TASKS AND EXERCISES
**A.** For each statement below, say yes or no to whether the passage on the Iranian diaspora supports it, and quote the words from the passage that decide it. (i) The alliance of diasporic opposition figures describes itself as a shadow government. (ii) Shirin Ebadi is a member of that alliance. (iii) The writer once kept a rule against posting about Iranian politics on social media.
**B.** According to the passage on the Iranian diaspora, what was the aim of the campaign launched jointly by female Iranian and Afghan activists?

-------- PASSAGE TO READ

International political lobbying
From removing IRI from the UN women’s rights commission, to establishing the UN to set up an independent investigation to hold IRI accountable for its crimes against Iranian people, the diaspora has been at the forefront of pushing international action. Widespread campaigns gained traction worldwide in December as executions of protesters became a reality. In efforts for the #stopexecutionsiniran campaign, lobbyists tried to galvanise international politicians into giving political sponsorship for prisoners. Joint efforts have also emerged from female Iranian and Afghan activists to launch a campaign to make gender apartheid a crime under international law.
An alliance of diasporic Iranian opposition figures has also formed, drawing up a charter of secular democratic principles. They present themselves not as a “shadow government”, or leaders of the Iranian people, but aims to “reflect and pursue their demands’ with the goal of a secular democracy in Iran. They state practical steps of supporting public strikes and protests in Iran, drawing attention of the international community on the conditions of prisoners in Iran, and asking them to isolate IRI. Members include the former Shah’s son, Reza Pahlavi, women’s rights campaigner Masih Alinejad and Nobel peace prize laureate Shirin Ebadi.
Reflections
While continuing unity on Iran’s future political landscape is no easy task, the commitment of Iranians abroad to support those inside Iran on a mass scale gives hope and connectedness across borders I’ve never seen before among Iranians. My own engagement has changed. I previously had a strict ‘no Iranian politics’ social media rule for myself. Since Amini’s death, I have been sharing regular updates online, taken part in demonstrations, written to my MP, created templates for others to do the same, written articles, donated to NGOs and signed and shared petitions.
The celebration, education and pride of Iranian culture and diversity has also flourished within this movement, with excitement growing over the possibilities of a free, democratic Iran. For many in the diaspora, this could mean being able to travel to Iran for the first time or returning after many years in exile. For me as a dual national, it will mean being able to return without fear of arrest, which is something I have been unable to do for several years as IRI’s suspicion of foreign influence grows.
For both the diaspora and those inside Iran, the stakes are high and one thing is clear, there is no returning back to the status quo. The gains of a free Iran are too great to stay silent anymore.
As protesters shout on the streets of Iran: “Be scared, be scared, we are all together”.
Note – The author, a British-Iranian, has asked to be anonymous to protect her family from potential repercussions.

----------------
-------- DATA EXTRACT

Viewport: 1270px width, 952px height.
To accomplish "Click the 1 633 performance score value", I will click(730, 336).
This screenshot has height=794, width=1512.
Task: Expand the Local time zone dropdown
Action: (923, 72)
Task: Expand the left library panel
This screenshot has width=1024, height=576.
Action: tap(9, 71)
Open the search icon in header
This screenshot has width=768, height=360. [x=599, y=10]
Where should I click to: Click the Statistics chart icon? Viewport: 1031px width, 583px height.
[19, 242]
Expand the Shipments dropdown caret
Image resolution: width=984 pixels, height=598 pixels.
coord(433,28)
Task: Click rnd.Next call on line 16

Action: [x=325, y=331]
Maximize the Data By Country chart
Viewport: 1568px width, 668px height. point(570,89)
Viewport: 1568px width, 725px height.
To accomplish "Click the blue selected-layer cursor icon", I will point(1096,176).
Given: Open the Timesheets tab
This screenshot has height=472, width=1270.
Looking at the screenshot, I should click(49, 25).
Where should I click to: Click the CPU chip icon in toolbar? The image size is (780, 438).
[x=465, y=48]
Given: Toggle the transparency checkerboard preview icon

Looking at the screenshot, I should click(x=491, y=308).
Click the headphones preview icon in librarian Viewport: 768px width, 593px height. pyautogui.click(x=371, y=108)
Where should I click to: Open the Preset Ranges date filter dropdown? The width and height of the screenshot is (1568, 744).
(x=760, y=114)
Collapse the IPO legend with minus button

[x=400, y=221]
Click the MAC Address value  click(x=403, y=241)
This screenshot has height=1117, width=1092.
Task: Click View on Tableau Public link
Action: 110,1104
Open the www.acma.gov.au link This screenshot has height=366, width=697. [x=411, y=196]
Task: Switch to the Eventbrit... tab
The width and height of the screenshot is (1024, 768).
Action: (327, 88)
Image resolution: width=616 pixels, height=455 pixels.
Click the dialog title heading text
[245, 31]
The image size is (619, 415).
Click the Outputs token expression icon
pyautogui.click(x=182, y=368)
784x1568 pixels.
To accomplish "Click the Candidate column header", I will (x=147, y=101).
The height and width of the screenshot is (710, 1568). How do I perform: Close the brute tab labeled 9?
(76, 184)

----------------

ANSWERS TO THE PROBLEMS
**A.**
(i) No: "They present themselves not as a “shadow government”, or leaders of the Iranian people"
(ii) Yes: "Members include the former Shah’s son, Reza Pahlavi, women’s rights campaigner Masih Alinejad and Nobel peace prize laureate Shirin Ebadi."
(iii) Yes: "I previously had a strict ‘no Iranian politics’ social media rule for myself."

**B.** To make gender apartheid a crime under international law.